Who on Trump’s team won and who lost from the Venezuelan invasion?
According to the British newspaper The Financial Times, the core of the staff that prepared Operation Midnight Hammer included US Secretary of State Marco Rubio, Secretary of War Pete Hegseth, and CIA Director John Ratcliffe. However, the American website Axios claims that Trump’s Deputy Chief of Staff, Stephen Miller, played a central role in the operation to kidnap the Venezuelan president.
Miller “has advocated for years for a stronger military presence in the Caribbean to combat human smuggling and mass immigration,” Axios writes, citing a “Trump adviser“:
People think Marco wants to bomb. Stephen [Miller] is much more inclined to that. As a result of the operation, the shares of Miller, Rubio, Hegseth, and Ratcliffe soared (just look at the smug expression of “Little Marco” standing behind Trump’s right shoulder during yesterday’s press conference: he already sees himself as the next US president).

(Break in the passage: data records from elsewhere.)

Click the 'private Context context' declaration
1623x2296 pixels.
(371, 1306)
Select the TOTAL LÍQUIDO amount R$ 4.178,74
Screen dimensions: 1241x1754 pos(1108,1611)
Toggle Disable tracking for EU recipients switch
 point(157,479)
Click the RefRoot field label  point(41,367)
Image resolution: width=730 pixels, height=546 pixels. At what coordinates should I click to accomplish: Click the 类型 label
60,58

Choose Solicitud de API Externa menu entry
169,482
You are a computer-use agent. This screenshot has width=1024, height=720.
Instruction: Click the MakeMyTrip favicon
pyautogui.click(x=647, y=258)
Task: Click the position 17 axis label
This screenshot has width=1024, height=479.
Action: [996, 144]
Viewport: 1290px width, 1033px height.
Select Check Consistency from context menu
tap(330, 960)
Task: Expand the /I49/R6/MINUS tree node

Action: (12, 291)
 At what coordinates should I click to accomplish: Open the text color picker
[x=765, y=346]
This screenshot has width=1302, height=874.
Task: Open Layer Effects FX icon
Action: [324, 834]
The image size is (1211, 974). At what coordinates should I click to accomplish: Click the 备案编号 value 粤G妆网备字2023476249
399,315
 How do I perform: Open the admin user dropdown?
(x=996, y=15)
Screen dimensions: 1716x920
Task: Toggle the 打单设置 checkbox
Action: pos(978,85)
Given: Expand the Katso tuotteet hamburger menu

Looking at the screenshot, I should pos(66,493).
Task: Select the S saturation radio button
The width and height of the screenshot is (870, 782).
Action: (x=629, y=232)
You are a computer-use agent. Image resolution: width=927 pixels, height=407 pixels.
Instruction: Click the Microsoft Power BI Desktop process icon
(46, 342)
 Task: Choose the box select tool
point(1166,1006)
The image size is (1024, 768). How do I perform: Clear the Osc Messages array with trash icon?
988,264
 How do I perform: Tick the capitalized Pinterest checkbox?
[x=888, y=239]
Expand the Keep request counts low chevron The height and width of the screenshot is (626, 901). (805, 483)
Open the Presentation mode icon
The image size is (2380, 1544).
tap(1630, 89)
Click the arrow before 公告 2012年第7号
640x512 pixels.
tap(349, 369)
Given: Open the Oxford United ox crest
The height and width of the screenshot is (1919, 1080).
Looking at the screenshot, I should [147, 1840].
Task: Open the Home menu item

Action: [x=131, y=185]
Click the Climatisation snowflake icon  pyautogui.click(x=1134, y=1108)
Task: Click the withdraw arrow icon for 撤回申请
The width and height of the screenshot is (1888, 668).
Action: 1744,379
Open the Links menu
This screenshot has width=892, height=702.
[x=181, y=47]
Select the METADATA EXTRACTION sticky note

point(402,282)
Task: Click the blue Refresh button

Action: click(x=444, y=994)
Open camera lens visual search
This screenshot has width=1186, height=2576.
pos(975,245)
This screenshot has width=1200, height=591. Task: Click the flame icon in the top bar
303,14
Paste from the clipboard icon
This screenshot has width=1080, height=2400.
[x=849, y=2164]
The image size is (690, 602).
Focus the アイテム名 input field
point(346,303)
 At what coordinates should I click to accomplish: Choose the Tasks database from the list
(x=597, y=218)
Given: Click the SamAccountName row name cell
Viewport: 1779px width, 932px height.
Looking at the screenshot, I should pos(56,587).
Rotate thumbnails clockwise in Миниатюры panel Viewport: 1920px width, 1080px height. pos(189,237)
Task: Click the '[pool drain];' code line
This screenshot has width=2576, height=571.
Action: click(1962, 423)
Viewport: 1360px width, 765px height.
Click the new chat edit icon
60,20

And since the Rubio-Ratcliffe team has recently been competing against the Vance-Gabbard-Kushner-Witkoff team on the Ukrainian track, this automatically means a weakening of the US Vice President and his allied “doves.”
Now Vance and his team need to demonstrate something equally impressive in their own arena to catch up with their rivals.
However, their options are significantly limited. The only option is to try to attack Ratcliffe, who slipped Trump a CIA report about a supposedly fabricated Russian raid on Putin’s residence in Valdai.
But what was possible before the invasion of Venezuela is becoming an almost impossible task now — winners are not judged, and Ratcliffe is clearly one of the winners of the Venezuelan operation (the capture of Maduro was made possible thanks to the work of a CIA mole in his entourage).